Speaking to Edinburgh News in 2022, former member Shirley Manson stated that during her ten-year tenure in the band she "received the most spectacular education that I could possibly have ever hoped for in the world of rock and roll", further stating she and her band members were "living the life" during a "very rebellious, decadent unit". Metcalfe claimed that much of their debut album, Good Deeds and Dirty Rags, "looked at the psychology behind politics and states of mind", comments he made ahead of the re–release of the album in 2019, claiming that "in those terms the lyrical content can never be dated". Lyrically, the album was described as "seeing inside the mind of a psychopath", with the persona of the album "confused and hurt and the messages he’s getting from society are exacerbating his damage".

===Legacy===

In a feature on The Lists "50 Greatest Scottish Bands" piece, they stated that Goodbye Mr Mackenzie "left behind the most complex and fascinating footprint of any Scottish band, and live, they were stunning". They further added that lead singer Martin Metcalfe "looked like the MC of a particularly debauched cabaret troupe", whilst their "Scottish counterparts were looking at soul and Steely Dan for inspiration the MacKenzies were taking theirs from the Pixies and the Birthday Party".
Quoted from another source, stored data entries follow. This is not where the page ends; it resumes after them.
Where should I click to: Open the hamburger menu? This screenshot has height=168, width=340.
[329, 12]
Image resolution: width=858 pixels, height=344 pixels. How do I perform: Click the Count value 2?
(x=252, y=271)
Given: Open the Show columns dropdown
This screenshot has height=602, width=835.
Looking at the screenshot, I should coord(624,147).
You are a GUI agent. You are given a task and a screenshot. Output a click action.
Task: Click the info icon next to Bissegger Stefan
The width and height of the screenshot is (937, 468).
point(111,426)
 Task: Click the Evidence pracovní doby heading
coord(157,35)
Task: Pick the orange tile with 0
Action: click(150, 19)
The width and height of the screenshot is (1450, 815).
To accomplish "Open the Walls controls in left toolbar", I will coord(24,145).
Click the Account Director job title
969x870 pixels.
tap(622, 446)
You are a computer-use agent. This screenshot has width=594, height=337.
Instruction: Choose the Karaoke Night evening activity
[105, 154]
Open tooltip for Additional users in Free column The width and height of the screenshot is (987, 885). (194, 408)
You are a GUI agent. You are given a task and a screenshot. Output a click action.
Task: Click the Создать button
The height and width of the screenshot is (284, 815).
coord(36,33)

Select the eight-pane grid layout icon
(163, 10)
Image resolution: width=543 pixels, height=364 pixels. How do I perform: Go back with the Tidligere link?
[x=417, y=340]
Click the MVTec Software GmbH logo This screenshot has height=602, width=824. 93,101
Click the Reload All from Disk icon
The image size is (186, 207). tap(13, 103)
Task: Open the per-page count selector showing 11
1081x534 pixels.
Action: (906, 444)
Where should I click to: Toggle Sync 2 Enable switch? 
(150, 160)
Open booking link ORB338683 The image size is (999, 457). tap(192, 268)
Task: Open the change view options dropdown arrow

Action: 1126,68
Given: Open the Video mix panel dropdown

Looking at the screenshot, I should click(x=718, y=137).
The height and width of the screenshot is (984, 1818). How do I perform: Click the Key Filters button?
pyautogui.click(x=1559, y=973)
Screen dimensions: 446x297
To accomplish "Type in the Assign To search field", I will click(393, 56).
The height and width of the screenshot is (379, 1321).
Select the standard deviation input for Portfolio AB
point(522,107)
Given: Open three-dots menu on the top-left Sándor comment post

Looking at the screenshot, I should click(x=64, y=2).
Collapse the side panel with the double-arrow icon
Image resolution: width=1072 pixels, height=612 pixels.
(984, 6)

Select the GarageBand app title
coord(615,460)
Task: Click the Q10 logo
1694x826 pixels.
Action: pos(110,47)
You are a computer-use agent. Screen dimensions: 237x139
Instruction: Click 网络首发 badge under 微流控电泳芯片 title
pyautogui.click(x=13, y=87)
Following their disbandment, members Derek Kelly, Fin Wilson and Martin Metcalfe formed The Filthy Tongues and regularly performed Goodbye Mr Mackenzie songs during live performances. Following a brief tenure fronting the Angelfish side project, Manson joined American rock band Garbage in 1994.

==Discography==
===Studio albums===

List of studio albums, with selected chart positions, sales figures and certifications
| Title | Details | Peak chart positions |  |  |  | Sales |
| UK | SCO | UK Phys | UK Ind |
| Good Deeds and Dirty Rags | Released: 10 April 1989; Label: Capitol Records; Formats: LP, cassette; | 26 | – | – | – |  |
| Hammer and Tongs | Released: 4 March 1991; Label: Radioactive Records, MCA; Formats: LP, cassette; | 61 | – | – | – |  |
| Five | Released: 1994; Label: Blokshok Records; Formats: CD, LP, cassette; | – | 5 | 37 | 15 |  |
| The Glory Hole | Released: 1996; Label: Blokshok Records; Formats: CD, LP, cassette; | – | – | – | – |  |

===Compilation albums===

| Title | Details |
|---|---|
| Fish Heads and Tails | Released: 1989; Label: Capitol Records; Format: LP, cassette; |
| Goodbye Mr Mackenzie | Released: 1991; Label: Radioactive Records / MCA Records; Format: LP, cassette; |
| Jezebel | Released: 1995; Label: Blokshok Records; Format: LP, cassette; |

===Live albums===

| Title | Details |
|---|---|
| Live on the Day of Storms | Released: 1993; Label: Blokshok Records; Format: CD, LP, cassette; |
| The River Sessions | Released: 2005; Label: River Records; Format: CD, digital download; |
| The Rattler: Live '91 | Released: 2009; Label: MD Music Company; Format: Digital download; |

===Singles===

Year: Title; Peak chart positions; Album
UK: UK Ind
1984: "Death of a Salesman"; —; —; Non–album singles
1986: "The Rattler"; –; 8
1987: "Face to Face"; –; 27
1988: "Goodbye Mr. Mackenzie"; 62; —; Good Deeds and Dirty Rags
"Open Your Arms": 92; —
1989: "The Rattler" (re-release); 37; —
"Goodwill City"/"I'm Sick of You": 49; —
1990: "Love Child"; 52; —; Hammer and Tongs
"Blacker Than Black": 61; —
1991: "Now We Are Married"; 80; —
1993: Goodwill City (live, EP); —; —; Live on the Day of Storms
Hard E.P.: —; —; Five
1994: The Way I Walk (EP); —; —

An early track, "Skimming Stones", appeared on the 1986 compilation cassette Honey at the Core.